Volvo Cars has a vision of transportation right out of a sci-fi movie.

The Swedish vehicle manufacturer foresees a world in which you travel long distances without the need for airports. Along with no airport security, hours of queuing and cramped airliners, instead one enjoys the comfort of a first-class private cabin, being picked up and returned home when the trip is over.

It is this vision of driverless travel that Volvo Cars revealed last month with the new Volvo 360c concept.  

It’s what the Volvo Cars folks are calling “a holistic view of a future of travel that is autonomous, electric, connected and safe.”

Volvo 360cIt could also be a moneymaker in this new growth market too since, for example the concept could be competing with a multi-billion dollar domestic air travel industry.

In the United States alone more than 740 million travelers took domestic flights last year and America’s domestic air travel industry is worth billions of dollars in revenue. Several busy domestic air routes, such as New York to Washington DC, Houston to Dallas and Los Angeles to San Diego, are more time-consuming by air than by car when including things such as travel to the airport, security checks and waiting times.
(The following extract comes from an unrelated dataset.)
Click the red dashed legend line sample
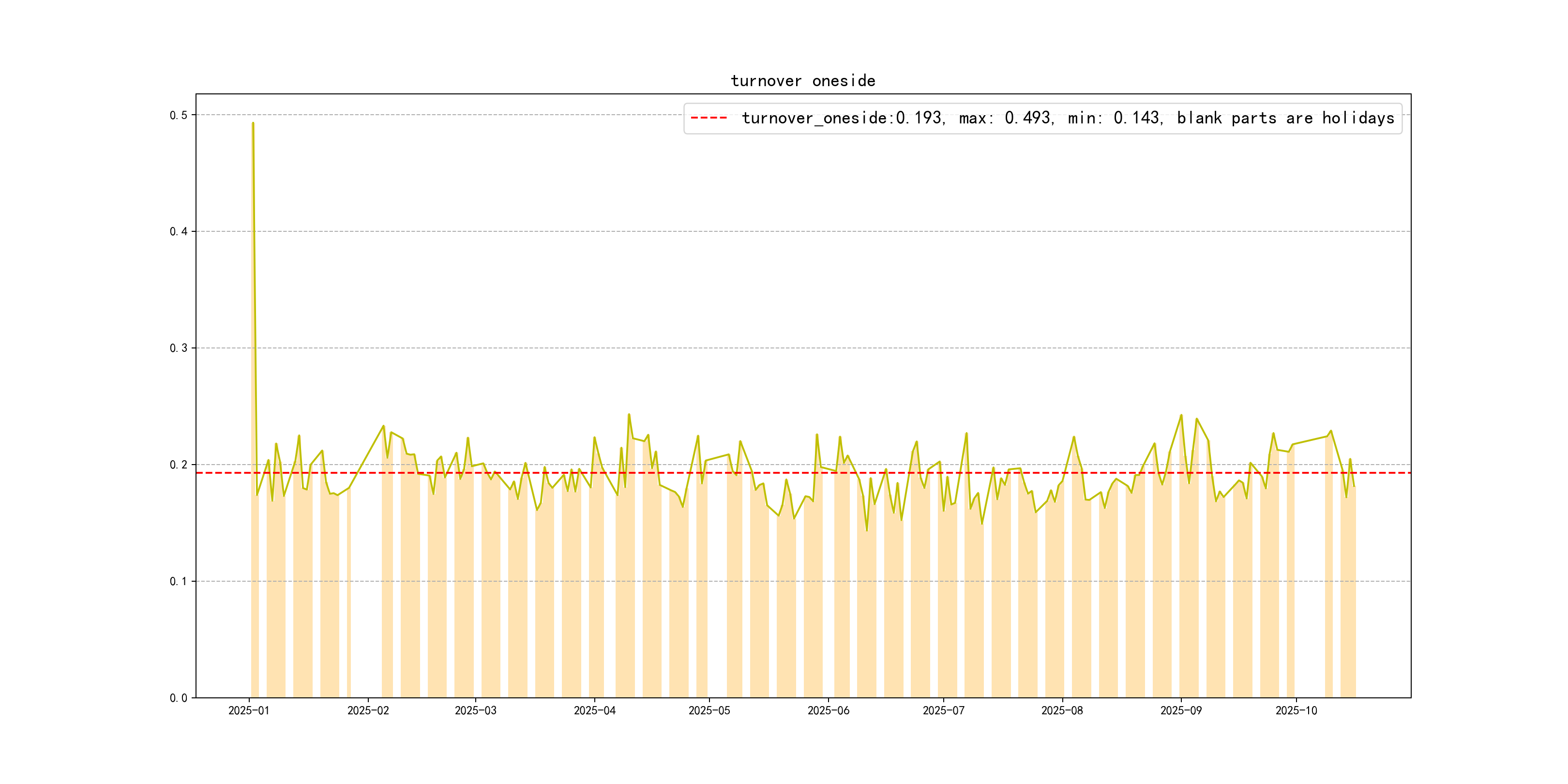Viewport: 1568px width, 784px height. 709,118
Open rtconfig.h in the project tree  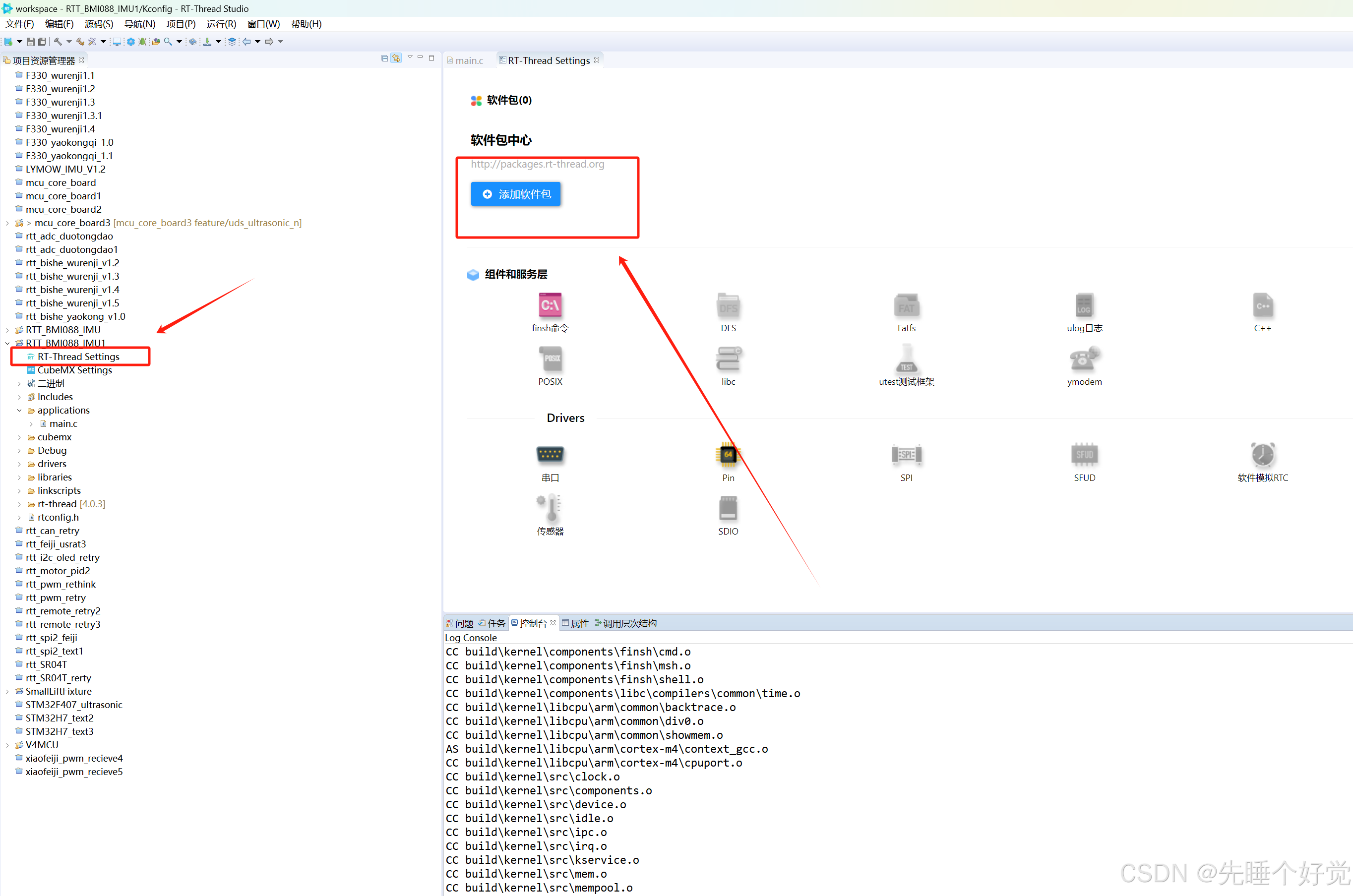coord(58,517)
“The 360c starts the conversation on what the next phase of travel can look like when people no longer need to focus on the task of driving,” said Jim Nichols, senior manager of Product, Technology & Brand Communications at Volvo Cars.  

The 360c is part of the brand’s vision for travel, built around a Level 5, fully autonomous and electric car – no steering wheel, pedals, internal combustion engine or human driver. The approach incorporates a variety of elements that extend beyond Volvo’s past concepts. Due to this, the new concept offers potential solutions and sparks important conversation about how travel can evolve. 

Volvo 360cImagine sleeping through your highway commute.

The key elements Volvo Cars is looking at include:

• An adaptive interior with living room, sleeping, entertainment and office modes

• Innovations like a special safety blanket to protect passengers while the interior is in sleeping model

• A need for global standards on how tomorrow’s vehicles will communicate with people and vise versa

• Opportunities to reimagine work-life balance and productivity, city infrastructure and even the business model of short-haul air travel.

“The 360c concept opens up a new way to think about safety as it relates to autonomous cars and pedestrians, cyclists and other drivers,” Nichiols said. “Volvo Cars believes a standardized approach to communicating AD vehicle movements via sound, light and haptic feedback can help enhance the safety benefits AD cars are likely to provide.”

For Volvo, it seems the new 360c is a beginning for the auto industry and for multiple facets of society. The 360c is a first deliberate step towards a broad discussion about the potential for autonomous driving technology to fundamentally change society in many ways.

“The business will change in the coming years and Volvo should lead that change of our industry,” said Håkan Samuelsson, president and CEO of Volvo Cars. “Autonomous drive will allow us to take the big next step in safety but also open up exciting new business models and allow consumers to spend time in the car doing what they want to do.”